To move on, I think, of all the deals that were done, the one that I found most troubling was around the weakening of apprehended violence orders—particularly to do with domestic violence. I always found this extraordinary when it came about in the state parliament. Again, Labor were in power at the time—this was in 2008. John Hatzistergos was the Labor Attorney-General at the time. He was in the New South Wales upper house, so we debated this issue a number of times. This is how The Sydney Morning Herald described it:

MEN who have previously been the subject of apprehended violence orders will be given the right to have the orders revoked so they can regain gun licences. The deal was cut by the Shooters Party with the Government and Opposition on the last parliamentary sitting day of the year.

That is a day when we know it is so hard to get proper scrutiny. They go on to state:

Under NSW law, anyone who was the subject of an apprehended violence order lost the right to a gun licence for 10 years.

But under an amendment successfully moved by the Shooters MP Roy Smith to the Domestic Violence Act on Thursday, it will now be possible for those who have been subject of an apprehended violence order that has expired to have the order revoked.

That is absolutely shameful. Once again Labor, Liberal, Nationals and Shooters were voting together. At the same time you would see those people out there talking about their concerns about domestic violence, and there they were doing something as shameful as that. It was making it easier for men who are violent to get their guns back.

What we also see is that that debate with Attorney-General Hatzistergos was absolutely disgraceful. It was a very complicated set of amendments—it went to about three pages. Initially he provided no explanation of what the changes were, because they came in at the last minute. After much pressure from the Greens he offered a short explanation along with his usual characteristic rudeness, so it certainly was not a pleasant debate. This issue was revisited in 2011 when the shooters party introduced legislation to the New South Wales parliament that was aimed at allowing firearm owners who become subject to an apprehended violence order to keep their weapons until they received a letter in the post from the Police Commissioner revoking their licence. That overturned how things previously occurred. Again, The Sydney Morning Herald reported on this in some detail.

Supplied information -
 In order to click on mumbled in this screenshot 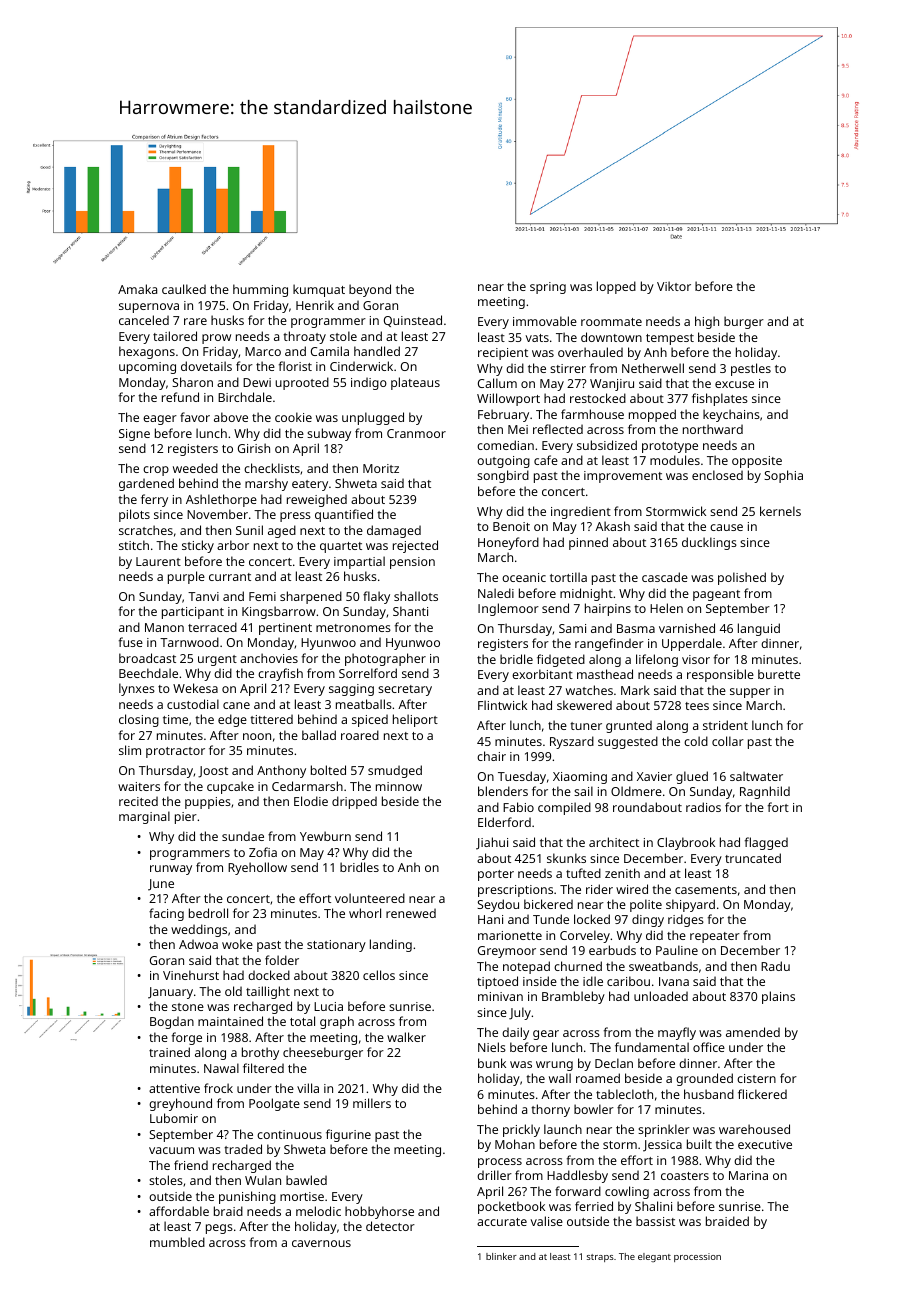, I will do `click(177, 1242)`.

Your task - Under NSW law, as the text on apprehended violence orders describes it, how long did a person who was the subject of such an order lose the right to a gun licence?

Output below - 10 years.